CHINA / SOCIETY
Chinese embassy urges truth and revelation after Philippines requests probe into US' disinformation campaign against Chinese vaccines
Published: Jun 26, 2024 05:32 PM
Staff members transport a cargo shipment of China-made Sinovac vaccines in Manila, the Philippines on November 17, 2021. Photo: Xinhua

Staff members transport a cargo shipment of China-made Sinovac vaccines in Manila, the Philippines on November 17, 2021. Photo: Xinhua


The Chinese Embassy in the Philippines said on Wednesday that they welcomed and took notice of the hearing held in the Philippine Senate committee on foreign relations on Tuesday regarding the US military's smear campaign against Chinese vaccines in the Philippines during the COVID-19 pandemic, stating that this matter is related to the lives and health of the Filipino people, and the Filipino people and the international community have the right to know the truth. 

The Philippines is currently requesting further clarification from the Pentagon regarding a covert US propaganda campaign that sought to sow doubt among Filipinos about Chinese vaccines during the pandemic. 

Senator Imee Marcos on Tuesday led a foreign relations committee hearing into an alleged US military plan to discredit China's Sinovac vaccines in the Philippines through the use of social media trolls.

In a resolution introduced by Imee Marcos obtained by the Global Times, it says that "these anti-vax and misinformation campaigns gravely threaten national security issues and public health; there is a need to verify if indeed, the anti-vax and misinformation campaign was orchestrated by the US Military. In the affirmative, there is a need to determine the ramifications of the actions of the US Military, any potential breach of international law by the United States of America, and the possible legal recourse available to the Philippines, considering that such anti-vax and misinformation campaign threatens national security."

"Therefore, be it resolved, as it is hereby resolved by the Philippines Senate, that the Foreign Relations Committee be directed to conduct an inquiry, in aid of legislation, into the alleged anti-vaccine propaganda by the US Military during the COVID-19 Pandemic," the resolution read. 

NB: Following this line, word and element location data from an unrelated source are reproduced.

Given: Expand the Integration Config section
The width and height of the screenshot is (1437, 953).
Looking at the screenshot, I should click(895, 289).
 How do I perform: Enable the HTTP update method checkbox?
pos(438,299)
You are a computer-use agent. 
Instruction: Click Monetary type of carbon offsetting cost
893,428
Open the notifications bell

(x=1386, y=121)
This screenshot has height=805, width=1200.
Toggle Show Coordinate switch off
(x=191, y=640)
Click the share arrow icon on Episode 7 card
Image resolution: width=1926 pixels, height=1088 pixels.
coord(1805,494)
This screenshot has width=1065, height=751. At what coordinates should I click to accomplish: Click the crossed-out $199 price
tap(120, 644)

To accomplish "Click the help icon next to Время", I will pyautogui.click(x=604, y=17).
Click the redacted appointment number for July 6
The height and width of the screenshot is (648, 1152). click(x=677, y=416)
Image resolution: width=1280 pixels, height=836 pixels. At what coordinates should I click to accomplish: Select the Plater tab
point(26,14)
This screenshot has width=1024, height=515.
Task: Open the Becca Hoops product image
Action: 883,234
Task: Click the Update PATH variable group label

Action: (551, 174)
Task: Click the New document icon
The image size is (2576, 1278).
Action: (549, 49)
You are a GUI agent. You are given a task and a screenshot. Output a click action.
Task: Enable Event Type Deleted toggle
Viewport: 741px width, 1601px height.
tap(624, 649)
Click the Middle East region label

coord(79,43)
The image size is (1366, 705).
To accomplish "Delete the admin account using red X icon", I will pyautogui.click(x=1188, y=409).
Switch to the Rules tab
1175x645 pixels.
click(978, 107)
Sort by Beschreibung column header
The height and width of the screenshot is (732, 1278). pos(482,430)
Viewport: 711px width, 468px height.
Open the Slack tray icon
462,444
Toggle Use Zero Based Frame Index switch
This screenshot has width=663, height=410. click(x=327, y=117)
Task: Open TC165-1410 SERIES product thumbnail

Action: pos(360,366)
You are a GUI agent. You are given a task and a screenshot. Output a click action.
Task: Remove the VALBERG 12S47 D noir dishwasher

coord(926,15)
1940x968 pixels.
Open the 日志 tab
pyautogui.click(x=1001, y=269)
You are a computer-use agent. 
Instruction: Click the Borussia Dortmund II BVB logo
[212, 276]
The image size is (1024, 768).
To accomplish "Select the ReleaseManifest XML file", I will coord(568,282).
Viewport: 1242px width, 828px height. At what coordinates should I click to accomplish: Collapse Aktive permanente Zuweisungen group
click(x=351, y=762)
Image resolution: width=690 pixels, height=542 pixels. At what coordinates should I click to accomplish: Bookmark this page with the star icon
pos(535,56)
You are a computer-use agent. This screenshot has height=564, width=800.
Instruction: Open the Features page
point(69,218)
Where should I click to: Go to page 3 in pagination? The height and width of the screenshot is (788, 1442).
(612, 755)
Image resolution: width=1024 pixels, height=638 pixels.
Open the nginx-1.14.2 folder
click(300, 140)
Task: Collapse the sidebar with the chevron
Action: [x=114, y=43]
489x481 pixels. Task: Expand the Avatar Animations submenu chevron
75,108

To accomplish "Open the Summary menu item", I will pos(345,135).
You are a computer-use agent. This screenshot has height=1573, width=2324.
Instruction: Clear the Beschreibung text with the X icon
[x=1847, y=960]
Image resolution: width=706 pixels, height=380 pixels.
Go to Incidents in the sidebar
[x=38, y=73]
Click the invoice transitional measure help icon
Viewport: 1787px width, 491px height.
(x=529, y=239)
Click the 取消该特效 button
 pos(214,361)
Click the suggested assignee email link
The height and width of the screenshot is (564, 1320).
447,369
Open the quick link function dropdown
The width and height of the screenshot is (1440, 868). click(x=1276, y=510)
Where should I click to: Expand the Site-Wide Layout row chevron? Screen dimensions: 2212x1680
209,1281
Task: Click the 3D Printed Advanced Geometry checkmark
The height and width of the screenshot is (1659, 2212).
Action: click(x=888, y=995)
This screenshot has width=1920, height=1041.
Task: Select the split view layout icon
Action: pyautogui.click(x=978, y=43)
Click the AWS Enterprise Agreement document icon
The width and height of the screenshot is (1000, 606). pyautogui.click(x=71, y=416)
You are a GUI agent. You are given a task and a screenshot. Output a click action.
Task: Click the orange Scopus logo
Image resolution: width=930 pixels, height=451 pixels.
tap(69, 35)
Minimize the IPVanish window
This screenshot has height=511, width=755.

Local media reported that Marcos said during the hearing that the disinformation campaign against the more accessible vaccines at the time - Sinovac - discouraged Filipinos from taking the Chinese jab and made them more vulnerable to the illness.

"Disinformation had its malign effects. The numbers are shocking. We're talking about millions, hundreds of thousands. This is no meager number. This is much worse than the body count and casualties of war," Imee Marcos said.

Senator Imee Marcos, who chairs the Foreign Relations Committee, also described the US military campaign as "evil, wicked, dangerous, unethical," Reuters reported on Tuesday.

Imee Marcos, who is the sister of Philippines President Ferdinand Marcos Jr, said the number of Filipinos who had fallen ill and died from COVID-19 was "shocking."

A disinformation expert urged a Senate committee on Tuesday to investigate the possibility that subcontractors from the Philippines being involved in crafting messages that were used in the Pentagon's alleged anti-vaccination campaign against China during the COVID-19 pandemic, Philstar reported on Tuesday.

A Reuters investigation on June 14 detailed how the Pentagon ran a clandestine influence campaign in 2020 and 2021 to denigrate the Sinovac vaccines and other pandemic related aid from China across the developing world.

Through sham internet accounts designed to impersonate Filipinos, the military's propaganda efforts morphed into an anti-vax campaign. Social media posts decried the quality of face masks, test kits, and the first vaccine that would become available in the Philippines - China's Sinovac inoculation, according to the Reuters report.

In an exclusive response to the Global Times, Yuan Youwei, a Sinovac spokesperson, said that stigmatizing vaccines can lead to extremely serious consequences like causing mistrust between science and public health, among others. 

Yuan told the Global Times that the company was aware of the report and appreciated the fact that Reuters revealed the US military scheme to the public. 

"Throughout history, there have also been people who have wrongly attacked vaccines, which have caused huge disasters. Stigmatizing vaccines can lead to a series of extremely serious consequences, such as lowering vaccination rates, disease outbreaks and epidemics, social panic and unrest, and crises of trust in science and public health," Yuan said.